Zaninotto et al. [20] concluded that laparoscopic myotomy is as safe as botulinum injection, but that after 2 years only 34% of those receiving botulinum injection were symptom free versus 88% of those undergoing myotomy. Bansal et al. [21] randomized 34 patients to received pneumatic dilation or botulinum injection. Of those patients undergoing dilation, 89% reported remission in their symptoms after 3 months versus 38% of those undergoing botulinum injection. Again, the numbers of participants were small in these trials.

Ghoshal et al. [22] commented on conflicting trial results and attempted to compare botulinum injection and balloon dilation. They studied 17 patients treated over the study’s 3-year time period. After 1 week, their data suggested that there was no difference in LES pressure or maximum esophageal diameter when comparing the 2 groups. Karamanolis et al. [23] performed a retrospective study to evaluate the long-term efficacy of pneumatic balloon dilation of 260 patients who were treated over a 20-year period. They concluded that 51% of patients continued to be in clinical remission more than 15 years after their initial dilation. Our respondents rated myotomy overall as the preferred treatment methodology, whether primary or secondary, for relief of symptoms.

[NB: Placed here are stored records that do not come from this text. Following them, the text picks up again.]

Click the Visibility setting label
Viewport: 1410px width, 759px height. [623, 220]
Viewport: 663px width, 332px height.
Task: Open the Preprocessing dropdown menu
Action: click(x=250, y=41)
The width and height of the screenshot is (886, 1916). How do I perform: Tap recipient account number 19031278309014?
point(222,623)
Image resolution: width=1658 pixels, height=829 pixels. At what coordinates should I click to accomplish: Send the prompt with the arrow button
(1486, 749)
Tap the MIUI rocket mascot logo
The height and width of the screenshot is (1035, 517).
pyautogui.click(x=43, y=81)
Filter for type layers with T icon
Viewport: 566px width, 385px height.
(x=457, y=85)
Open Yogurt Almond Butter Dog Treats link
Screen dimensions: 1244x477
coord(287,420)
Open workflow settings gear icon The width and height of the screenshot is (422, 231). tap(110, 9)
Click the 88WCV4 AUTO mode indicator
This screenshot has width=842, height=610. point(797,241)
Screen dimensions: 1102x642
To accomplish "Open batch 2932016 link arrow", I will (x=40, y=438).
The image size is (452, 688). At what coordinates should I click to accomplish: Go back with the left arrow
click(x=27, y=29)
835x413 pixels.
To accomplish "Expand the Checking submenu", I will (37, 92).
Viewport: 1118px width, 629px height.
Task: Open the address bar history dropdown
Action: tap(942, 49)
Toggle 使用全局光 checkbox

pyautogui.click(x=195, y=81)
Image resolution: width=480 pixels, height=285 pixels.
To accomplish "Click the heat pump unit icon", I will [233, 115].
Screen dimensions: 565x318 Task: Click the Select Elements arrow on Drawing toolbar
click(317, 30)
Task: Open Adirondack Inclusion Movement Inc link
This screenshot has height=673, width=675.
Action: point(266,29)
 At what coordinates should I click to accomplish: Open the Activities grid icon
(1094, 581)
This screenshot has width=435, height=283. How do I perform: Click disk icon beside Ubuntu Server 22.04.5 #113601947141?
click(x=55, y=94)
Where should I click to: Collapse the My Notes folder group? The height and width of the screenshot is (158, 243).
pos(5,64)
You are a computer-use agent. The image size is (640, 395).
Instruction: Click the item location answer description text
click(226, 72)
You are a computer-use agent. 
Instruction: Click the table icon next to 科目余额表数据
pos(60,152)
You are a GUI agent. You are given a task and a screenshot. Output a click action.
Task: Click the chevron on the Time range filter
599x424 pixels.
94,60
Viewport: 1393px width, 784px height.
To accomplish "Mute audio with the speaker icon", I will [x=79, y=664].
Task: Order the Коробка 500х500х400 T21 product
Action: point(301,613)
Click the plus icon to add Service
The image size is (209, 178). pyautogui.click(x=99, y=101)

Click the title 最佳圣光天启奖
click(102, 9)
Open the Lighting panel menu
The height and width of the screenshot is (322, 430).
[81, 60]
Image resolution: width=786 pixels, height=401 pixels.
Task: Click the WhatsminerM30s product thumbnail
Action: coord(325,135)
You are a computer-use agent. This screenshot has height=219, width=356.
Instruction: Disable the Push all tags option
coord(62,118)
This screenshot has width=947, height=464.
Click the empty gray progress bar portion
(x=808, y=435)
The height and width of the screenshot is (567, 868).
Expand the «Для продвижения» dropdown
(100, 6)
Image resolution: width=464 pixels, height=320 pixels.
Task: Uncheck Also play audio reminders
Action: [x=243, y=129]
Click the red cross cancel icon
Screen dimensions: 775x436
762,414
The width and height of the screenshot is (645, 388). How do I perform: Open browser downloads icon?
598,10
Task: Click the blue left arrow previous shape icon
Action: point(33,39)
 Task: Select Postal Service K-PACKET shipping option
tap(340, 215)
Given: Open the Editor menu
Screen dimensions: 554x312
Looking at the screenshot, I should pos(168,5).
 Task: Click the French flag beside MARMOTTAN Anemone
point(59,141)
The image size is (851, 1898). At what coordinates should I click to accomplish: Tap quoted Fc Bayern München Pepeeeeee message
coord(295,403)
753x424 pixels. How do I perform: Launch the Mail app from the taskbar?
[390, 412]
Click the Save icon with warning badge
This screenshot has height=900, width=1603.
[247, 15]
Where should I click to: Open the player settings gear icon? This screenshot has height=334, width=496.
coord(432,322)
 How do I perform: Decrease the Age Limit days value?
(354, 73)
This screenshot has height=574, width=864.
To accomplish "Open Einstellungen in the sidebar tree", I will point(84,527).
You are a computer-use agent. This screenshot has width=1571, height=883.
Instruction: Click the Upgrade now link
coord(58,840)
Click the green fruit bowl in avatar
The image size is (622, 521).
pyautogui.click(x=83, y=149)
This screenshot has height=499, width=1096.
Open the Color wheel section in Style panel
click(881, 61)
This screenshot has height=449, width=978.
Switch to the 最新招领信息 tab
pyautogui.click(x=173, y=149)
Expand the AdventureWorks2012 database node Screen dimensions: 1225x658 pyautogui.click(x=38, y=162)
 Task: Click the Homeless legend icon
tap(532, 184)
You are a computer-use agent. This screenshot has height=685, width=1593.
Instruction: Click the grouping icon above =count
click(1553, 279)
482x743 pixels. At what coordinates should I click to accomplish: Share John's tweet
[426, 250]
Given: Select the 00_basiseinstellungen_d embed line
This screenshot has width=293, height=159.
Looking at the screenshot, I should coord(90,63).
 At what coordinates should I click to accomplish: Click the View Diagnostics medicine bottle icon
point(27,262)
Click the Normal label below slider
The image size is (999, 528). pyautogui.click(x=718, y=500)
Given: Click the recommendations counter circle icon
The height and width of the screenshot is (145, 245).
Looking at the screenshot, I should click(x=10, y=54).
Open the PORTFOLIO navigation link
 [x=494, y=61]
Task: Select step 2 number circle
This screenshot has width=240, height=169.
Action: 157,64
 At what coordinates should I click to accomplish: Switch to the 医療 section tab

Most patients with achalasia do respond to primary therapy, but our respondents’ overall satisfaction rate was lower than reported in other studies. It could be assumed that most patients who seek information on the Internet do so because they have not done well with primary therapy. It is noteworthy, but not surprising, that most patients in the survey had at least 2 treatments, often with inadequate response.

Conclusions

Even though our Web survey was only posted for 1 month, we demonstrated that gathering data from Internet support groups was efficient. Our study was inexpensive and involved no monetary investment, yet achieved global outreach. One-center study bias and cultural bias was avoided, but this type of study is subject to other biases such as those most concerned with their illness might join a support group. Other biases include that those who lack computer access or are computer illiterate cannot participate in on-line discussions. It should also be noted that single-institution studies may not constitute a random sample and thus may have their own inherent biases. Finally, we had no way to verify that all respondents were accurately diagnosed with achalasia. Internet data gathering methods may become a more effective way to gain further knowledge of rare diseases.